It’s been a while since I made a “daily report.” I’m not doing anything exceptionally new or unusually exciting, but I’m getting into the new year. Days like this make me think I could teach forever, because when I find a way to move organically from one discussion and activity into the next, it feels fluid and right.
Yesterday I used “he/she received” and “gave a present to” for all four Russian classes. I followed Michael’s lead, writing vocabulary on the board, asking for spelling, and showing other forms, including the future perfective, which even some beginner kids actually remembered today. Then we did PQA (personalized questions and answers) until I got some interesting places to go. Since kids in the first class were really interesting, having received such presents as dinosaurs and fancy cars, I shared their information with every class to follow. In the third hour, there was a kid who “hadn’t received anything b/c he was on a hockey trip to Canada.” I made much of that, asking who paid for it (Mom), and what he bought her. “She wasn’t there!” He bought himself a sweatshirt though. I suggested he buy her some flowers and write a nice card thanking her. “But I don’t write.” And on and on. He’s such a sweet boy that it turns out he did go buy his mom roses yesterday afternoon. That became another part of the discussion today. In the meantime, I collected pictures on a PowerPoint of everything everyone had given or received, and we talked about them all.
In each class, we then did a mini fast-write, with the pictures up and the extra vocabulary on the board. I am anxious to find out how it went with the first-years. This is the first time they’ve had to write anything other than short responses.
In the intermediate class, the nature of the questions we were asking meant that I had to give the kids a really “advanced” question-asking structure, but it didn’t feel so advanced with them. It was just something that they needed to be able to at least understand.
In the advanced class, we were going to be dealing with a Pushkin short story. We did the same thing with three structures from the story, writing and practicing asking and talking. I guess that what is happening is that we are spending a lot more time than I have been just for nailing down those structures. Then we did a pre-parallel story with the vocabulary. There were three matching characters, in a time different from the real story, in a place different from the real story, and the ages of the characters were different, as were the topics that they raised. But the kids had fun with the story, and then we did the fast write on their pre-parallel story. I’ve become less strict about them asking for individual words if they need them, thanks to playing with PDL. Sometimes they really do need an isolated word, and they end up often remembering it because it’s their word.
(Re-reading this, I realize how much teaching from scripts like the ones from Anne Matava and Jim Tripp has taught me about how to develop a parallel story to go along with a novel or a short story. Blaine Ray always said to do “parallel stories,” but I never really understood how they might be set up. There’s no one right way, but it helps to have a model.)
We went on to reading the first part of the real story and comparing it to the story we had started creating in class. It was fun! The kids caught the story a lot faster than they might have, and yet it’s a “classic” that I’d never have tried to read in the old days. Again, skills transferred: I think that learning how to interact with the characters in a story for PDL is helping me “do” stories better. (And maybe it’s just that I’m all relaxed coming in from the holiday break.)

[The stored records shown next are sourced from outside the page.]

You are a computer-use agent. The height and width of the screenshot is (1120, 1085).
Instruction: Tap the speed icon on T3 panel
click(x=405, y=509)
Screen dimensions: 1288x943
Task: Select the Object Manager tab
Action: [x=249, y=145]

If I had access to the story in printed form, I might do an embedded first version of it and ask them to fill in details that they remember. I might type one up anyway, as their next fast write. I didn’t feel the need to use an embedded reading with this first part, mostly because it is relatively easy once we’ve played with the new structures and used them in a story. It would probably not hurt us to do some re-telling, maybe compare/contrast, before moving on to the next part, if I want to stick to my guns about repetition.
Isn’t teaching language the best thing there is? I suppose I could think of all the ways I could have done this better, but instead I am thinking of how much fun it is to create a structure for teaching and yet go free-wheeling inside it.